Europe has never renounced military power at China’s borders. The military was ruthlessly called in during the Korean War, and the Vietnam War. The Federal Republic of Germany was a technical participant, as napalm and phosphorous devastated Vietnam. Journalistic agitation was aimed at the “Vietcong,” the barefoot soldiers — a sort of red devil. The “Dragon,” neighboring China — over whose routes and harbors war supplies were helping to curb the West’s wars in Asia — was considered no less diabolical.
The racist depictions of the people during the Vietnam and Korean Wars are being revived today.
Asian masses, eating up the global resources, such as suggested here in a journal in Berlin — turning the truth about Berlin and Europe, which are nourished from the blood of the victims of their colonial rule on its head…. This racist depiction is each time illustrated differently, for example, as China about to put the world into its mouth with chopsticks.

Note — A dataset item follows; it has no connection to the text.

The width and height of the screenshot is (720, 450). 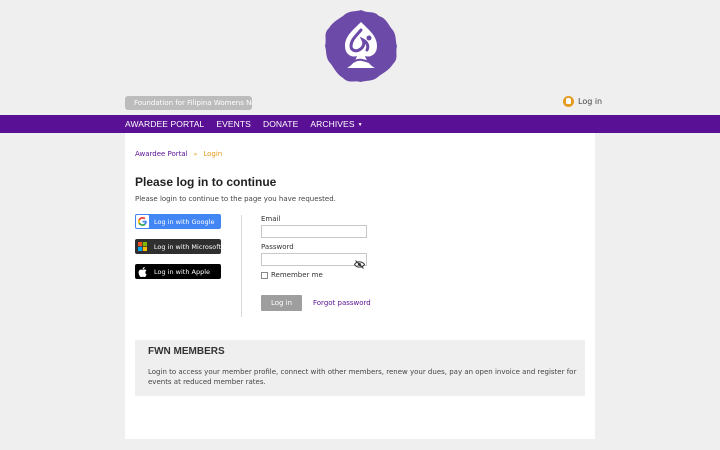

We are being devoured and should defend ourselves.
These hysterics facilitate violence. In business journals, talk of war, has become routine: customs war, war of sanctions, and war of the systems. …
Therefore, taking up arms seems logical. At China’s Indo-Pacific borders, a ring of violence has been formed that potentially threatens nuclear annihilation.
Will Germany remain neutral? Will it lead “Europe’s” charge against China, in the transatlantic alliance? Germany is building up its armament with a crescendo of billions.
German arms companies were already pushing to have a share in the weaponized ring around China, to “keep China down” from the sea. In the western alliance, Germany is reinforcing that ring, as West Germany before, when it shared logistics and technology, but above all, lots of money and the racist depiction leading to a slaughterhouse in Vietnam.
Germany is not neutral. It is about to join the front.
However, unlike before, today’s weapons can reach Berlin directly from Asia’s battlefield. … Don’t be deceived.
Europe is tiny in comparison. China is greater.